[start]

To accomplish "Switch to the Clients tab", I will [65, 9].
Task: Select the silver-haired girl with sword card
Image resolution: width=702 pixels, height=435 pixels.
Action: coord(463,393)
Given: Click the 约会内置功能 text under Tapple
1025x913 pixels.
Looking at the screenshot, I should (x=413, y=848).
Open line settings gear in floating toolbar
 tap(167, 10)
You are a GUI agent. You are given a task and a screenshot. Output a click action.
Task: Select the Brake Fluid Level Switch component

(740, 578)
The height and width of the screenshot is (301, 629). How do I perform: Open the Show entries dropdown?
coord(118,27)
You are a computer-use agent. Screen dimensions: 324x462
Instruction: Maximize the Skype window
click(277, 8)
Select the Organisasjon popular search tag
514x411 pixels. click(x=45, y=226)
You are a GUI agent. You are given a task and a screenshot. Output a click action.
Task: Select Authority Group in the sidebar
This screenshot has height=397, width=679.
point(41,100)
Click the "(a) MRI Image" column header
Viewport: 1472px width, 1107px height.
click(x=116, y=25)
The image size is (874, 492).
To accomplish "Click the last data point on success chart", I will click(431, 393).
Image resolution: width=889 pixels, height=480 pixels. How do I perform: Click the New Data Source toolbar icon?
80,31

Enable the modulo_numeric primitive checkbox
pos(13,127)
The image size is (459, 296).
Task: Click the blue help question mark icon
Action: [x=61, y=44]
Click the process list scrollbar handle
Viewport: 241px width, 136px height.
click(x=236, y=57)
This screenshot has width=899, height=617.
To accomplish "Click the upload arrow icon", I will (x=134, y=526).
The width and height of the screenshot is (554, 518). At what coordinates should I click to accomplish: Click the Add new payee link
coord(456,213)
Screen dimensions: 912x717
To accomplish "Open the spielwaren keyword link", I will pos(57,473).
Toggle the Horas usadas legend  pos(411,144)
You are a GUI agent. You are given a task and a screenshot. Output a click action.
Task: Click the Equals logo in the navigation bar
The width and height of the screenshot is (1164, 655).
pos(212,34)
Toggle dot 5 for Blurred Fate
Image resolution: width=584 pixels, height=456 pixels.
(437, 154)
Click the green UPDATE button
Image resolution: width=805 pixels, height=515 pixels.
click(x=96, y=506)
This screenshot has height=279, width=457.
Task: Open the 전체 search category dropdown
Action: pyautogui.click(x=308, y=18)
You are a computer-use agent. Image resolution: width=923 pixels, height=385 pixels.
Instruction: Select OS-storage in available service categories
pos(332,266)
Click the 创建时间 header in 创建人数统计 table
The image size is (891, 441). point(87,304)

[end]

PROBLEM STATEMENT: Render every line of the material above as a Markdown table with two columns, Row and Line, numbering the rows in order and leaving out the blank lines.

WRITTEN REPLY:
| Row | Line |
|---|---|
| 1 | To accomplish "Switch to the Clients tab", I will [65, 9]. |
| 2 | Task: Select the silver-haired girl with sword card |
| 3 | Image resolution: width=702 pixels, height=435 pixels. |
| 4 | Action: coord(463,393) |
| 5 | Given: Click the 约会内置功能 text under Tapple |
| 6 | 1025x913 pixels. |
| 7 | Looking at the screenshot, I should (x=413, y=848). |
| 8 | Open line settings gear in floating toolbar |
| 9 |  tap(167, 10) |
| 10 | You are a GUI agent. You are given a task and a screenshot. Output a click action. |
| 11 | Task: Select the Brake Fluid Level Switch component |
| 12 | (740, 578) |
| 13 | The height and width of the screenshot is (301, 629). How do I perform: Open the Show entries dropdown? |
| 14 | coord(118,27) |
| 15 | You are a computer-use agent. Screen dimensions: 324x462 |
| 16 | Instruction: Maximize the Skype window |
| 17 | click(277, 8) |
| 18 | Select the Organisasjon popular search tag |
| 19 | 514x411 pixels. click(x=45, y=226) |
| 20 | You are a GUI agent. You are given a task and a screenshot. Output a click action. |
| 21 | Task: Select Authority Group in the sidebar |
| 22 | This screenshot has height=397, width=679. |
| 23 | point(41,100) |
| 24 | Click the "(a) MRI Image" column header |
| 25 | Viewport: 1472px width, 1107px height. |
| 26 | click(x=116, y=25) |
| 27 | The image size is (874, 492). |
| 28 | To accomplish "Click the last data point on success chart", I will click(431, 393). |
| 29 | Image resolution: width=889 pixels, height=480 pixels. How do I perform: Click the New Data Source toolbar icon? |
| 30 | 80,31 |
| 31 | Enable the modulo_numeric primitive checkbox |
| 32 | pos(13,127) |
| 33 | The image size is (459, 296). |
| 34 | Task: Click the blue help question mark icon |
| 35 | Action: [x=61, y=44] |
| 36 | Click the process list scrollbar handle |
| 37 | Viewport: 241px width, 136px height. |
| 38 | click(x=236, y=57) |
| 39 | This screenshot has width=899, height=617. |
| 40 | To accomplish "Click the upload arrow icon", I will (x=134, y=526). |
| 41 | The width and height of the screenshot is (554, 518). At what coordinates should I click to accomplish: Click the Add new payee link |
| 42 | coord(456,213) |
| 43 | Screen dimensions: 912x717 |
| 44 | To accomplish "Open the spielwaren keyword link", I will pos(57,473). |
| 45 | Toggle the Horas usadas legend  pos(411,144) |
| 46 | You are a GUI agent. You are given a task and a screenshot. Output a click action. |
| 47 | Task: Click the Equals logo in the navigation bar |
| 48 | The width and height of the screenshot is (1164, 655). |
| 49 | pos(212,34) |
| 50 | Toggle dot 5 for Blurred Fate |
| 51 | Image resolution: width=584 pixels, height=456 pixels. |
| 52 | (437, 154) |
| 53 | Click the green UPDATE button |
| 54 | Image resolution: width=805 pixels, height=515 pixels. |
| 55 | click(x=96, y=506) |
| 56 | This screenshot has height=279, width=457. |
| 57 | Task: Open the 전체 search category dropdown |
| 58 | Action: pyautogui.click(x=308, y=18) |
| 59 | You are a computer-use agent. Image resolution: width=923 pixels, height=385 pixels. |
| 60 | Instruction: Select OS-storage in available service categories |
| 61 | pos(332,266) |
| 62 | Click the 创建时间 header in 创建人数统计 table |
| 63 | The image size is (891, 441). point(87,304) |